▸ SELECTED PASSAGE:
———
This is not a Christian culture. We are living in an environment that challenges us to continually evaluate what it means to live the Christian life. So how do we respond? The answer begins with the Bible. Our view of culture must include biblical insights. In this essay we will strive to investigate selected passages of Scripture pertaining to culture.
The Golden Calf and the Tabernacle: Judging Culture
Chapters 31-39 of Exodus provide a unique perspective of culture and God’s involvement with it. On one hand the work of man was blessed through the artistry of Bezalel, Oholiab, and other skilled artisans as they cooperated to build the tabernacle (35-39). On the other hand, the work of man in the form of the golden calf was rejected by God (31-34). This contrast serves to suggest a guideline with which we can begin to judge culture.
Chapter 31:1-11 contains God’s initial instructions to Moses concerning the building of the tabernacle in the wilderness. Two important artisans, Bezalel and Oholiab, are recognized by God as being especially gifted for this work. These men were skilled,(1) creative people who were able to contribute significantly to the religious/cultural life of the nation of Israel. But at this point in the narrative the scene changes dramatically.
While Moses was on the mountain with God, the people became impatient and decided to make a god, an idol. This prompted an enraged response from both God and Moses. The end result was tragic: three thousand were slain as a result of their idolatry.
Then the attention of the people was directed toward the building of the tabernacle. Chapters 35-39 contain detailed accounts from God pertaining to the tabernacle, and the subsequent work of the skilled artisans, including Bezalel and Oholiab. The finished product was blessed (39:42-43).
In this brief survey of a portion of Israel’s history we have seen two responses to the work of man’s hands: one negative, the other positive. The people fashioned a piece of art, an idol; the response was negative on the part of God and Moses. The people fashioned another piece of art, the tabernacle; the response was positive and worthy of the blessing of both God and Moses. Why the difference in judgment? The answer is deceptively simple: the intent of the art was evaluated. And it was not a matter of one being “secular” and the other “sacred.” Art, the cultural product, was not the problem. “Just as art can be used in the name of the true God, as shown in the gifts of Bezalel, so it can be used in an idolatrous way, supplanting the place of God and thereby distorting its own nature.”(2)
Art is certainly a vital element of culture. As a result, we should take the lessons of Exodus 31-39 to heart. Our evaluation of culture should include an awareness of intent without being overly sensitive to form. If not, we begin to assign evil incorrectly. As Carl F.H. Henry says, “The world is evil only as a fallen world. It is not evil intrinsically.”(3)
These insights have focused on certain observers of cultural objects as seen in art: God, Moses, and the people of Israel. In the first case God and Moses saw the golden calf from one perspective, the people of Israel from another. In the second case all were in agreement as they observed the tabernacle. The people’s perception changed; they agreed with God’s intent and aesthetic judgement. The lesson is that our cultural life is subject to God.
Entering the Fray
How do you react when you’re out of your comfort zone: your surroundings, friends, and family? Do you cringe and disengage yourself? Or do you boldly make the best of the new locality?
———
▸ GIVEN MATERIAL:
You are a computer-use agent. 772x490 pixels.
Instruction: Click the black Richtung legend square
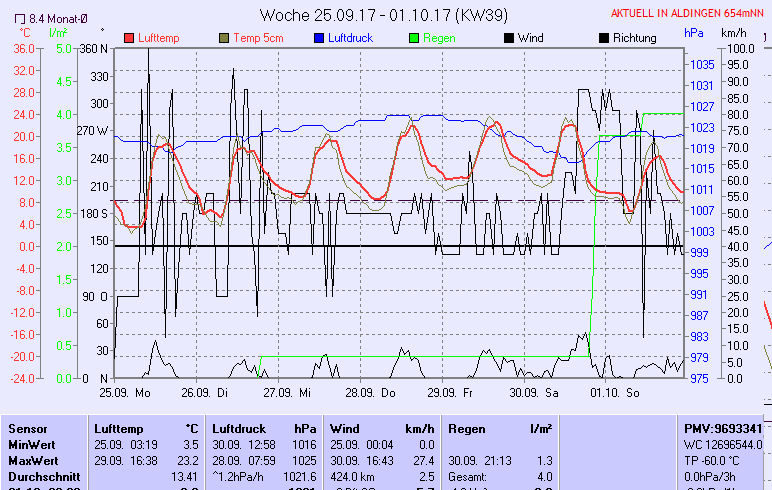coord(603,38)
———
▸ WHAT IS ASKED:
(1) In the essay on Scripture and culture, how many people were slain because of the golden calf idolatry?
(2) Carry on the essay on Scripture and culture from its last sentence.

▸ IN RESPONSE:
(1) Three thousand.

(2)
The first chapter of Daniel tells of four young men who were transported to a culture other than their own by a conquering nation, Babylonia. Their response to this condition provides us with insights concerning how we should relate to the culture that surrounds us. Daniel, of course, proves to be the central figure among the four. He is the focus of our attention.
Several facets of this chapter should be noted. First, Daniel and his friends were chosen by the king of Babylon, Nebuchadnezzar, to serve in his court. They were chosen because of their “intelligence in every branch of wisdom … understanding … discerning knowledge … and ability for serving in the king’s court” (v. 4). Second, they were taught “the literature and language of the Chaldeans” (v. 4). Third, Daniel “made up his mind” that he would not partake of the Babylonian food and drink (v. 8). Fourth, “God granted Daniel favor and compassion” with his superiors even though he and his friends would not partake of the food (v. 9-16). Fifth, “God gave them knowledge and intelligence in every branch of literature and wisdom” (v. 17). Sixth, the king found Daniel and his friends to be “ten times better than all the magicians and conjurers who were in all his realm” (v. 20).
This synopsis provides us with several important observations. First, evidently there was no attempt on the part of Daniel and his friends to totally separate themselves from the culture, in particular the educational system of that culture. This was a typical response among the ancient Jews. These young men were capable of interacting with an ungodly culture without being contaminated by it. Evangelicals are often paranoid as they live within what is deemed an unchristian culture. Perhaps a lesson can be learned from Daniel concerning a proper response. Of course such a response should be based on wisdom and discernment. That leads us to our second observation.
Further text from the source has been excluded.